Christian hymn written in 1647

"Ich hab in Gottes Herz und Sinn" (I have surrendered to God's heart and mind) is a Christian hymn with a text by Paul Gerhardt in twelve stanzas is sung to the melody of "Was mein Gott will, das g'scheh allzeit". The theme of the hymn is faith in God and the submission to his will.

The hymn was written in 1647 and published that same year in Johann Crüger's hymnal Praxis Pietatis Melica. Translated into English it has appeared in ten English hymnals.

== Text ==
Gerhardt wrote his poem in twelve stanzas in 1647 during the Thirty Years' War. The theme of the hymn is faith in God and the submission to his will. The first lines, "Ich hab in Gottes Herz und Sinn mein Herz und Sinn ergeben", translate to "I have surrendered to God's heart and mind my heart and mind." Every stanza has 10 lines, following the meter 8.7.8.7.4.4.7.4.4.7.
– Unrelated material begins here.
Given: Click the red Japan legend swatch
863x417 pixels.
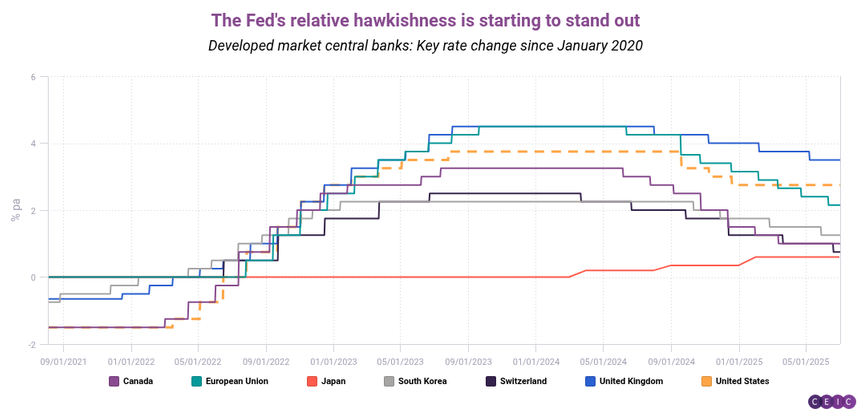Looking at the screenshot, I should [312, 381].

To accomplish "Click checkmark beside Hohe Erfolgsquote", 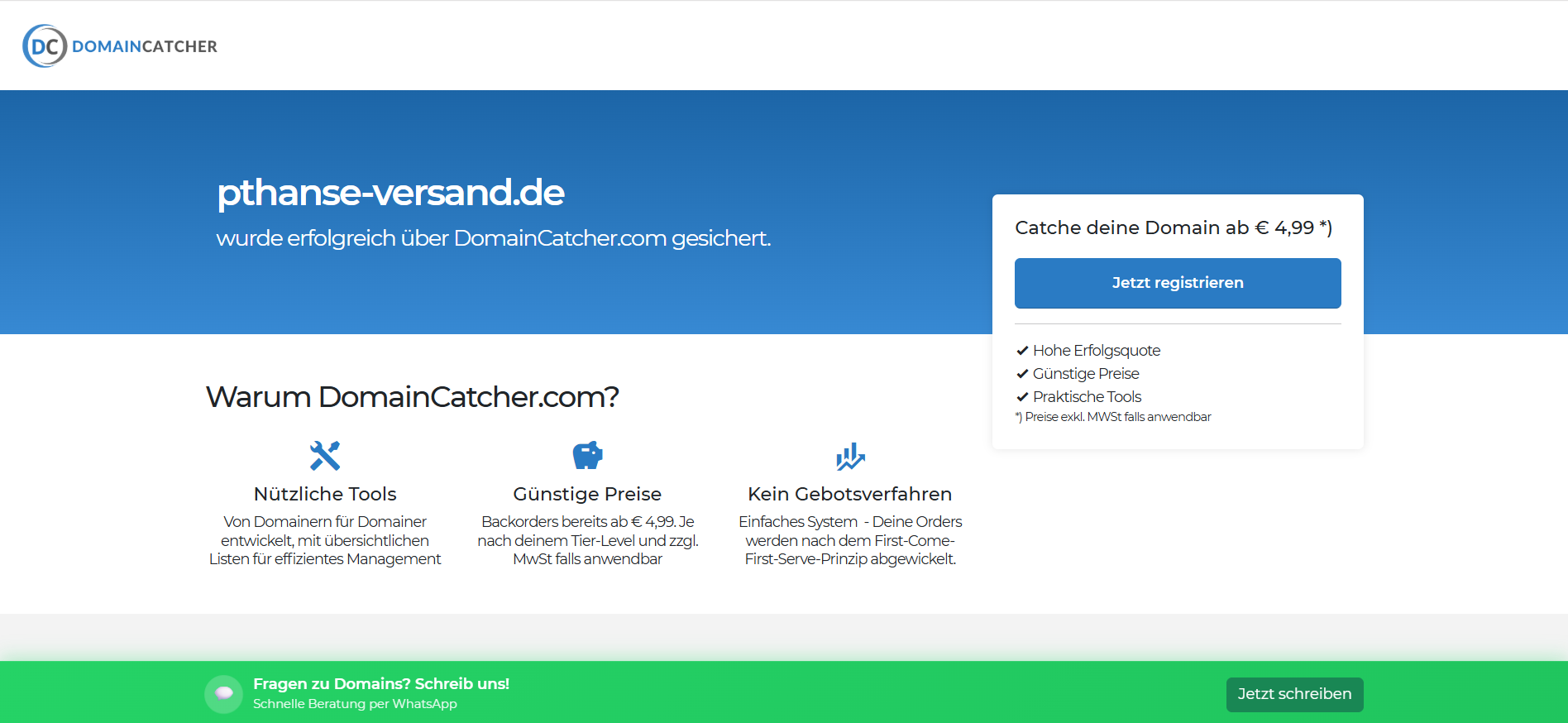I will (1022, 351).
The song was first published in 1647 in Johann Crüger's hymnal Praxis Pietatis Melica. in the 1656 edition of the hymnal, it was No. 328 in the chapter "Vom Christlichen Leben und Wandel" (Of Christian life and action), in the 1666 edition it came with the header "Christliche Ergebung in Gottes Willen" (Christian submission to God's will).
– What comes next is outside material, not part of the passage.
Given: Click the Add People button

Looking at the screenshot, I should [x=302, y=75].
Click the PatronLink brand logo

== Melody and musical settings ==
The hymn is sung to the melody of "Was mein Gott will, das g'scheh allzeit". Johann Sebastian Bach composed a chorale cantata on the hymn, Ich hab in Gottes Herz und Sinn, BWV 92, in 1725 as part of his chorale cantata cycle. While Bach frequently used single stanzas from Gerhardt's hymns for his cantatas and Passions, this hymn is the only one on which he based a chorale cantata. Different from the format for these cantatas to retain only the text of the outer stanzas, Bach set the text of five of the twelve stanzas unchanged.

== Translation ==
"Ich hab in Gottes Herz und Sinn" was translated to several English-language versions and appeared in ten hymnals. J. Kelly translated the hymn in 1867, titled "Christian Devotion to God's Will", with the incipit "I into God's own heart and mind".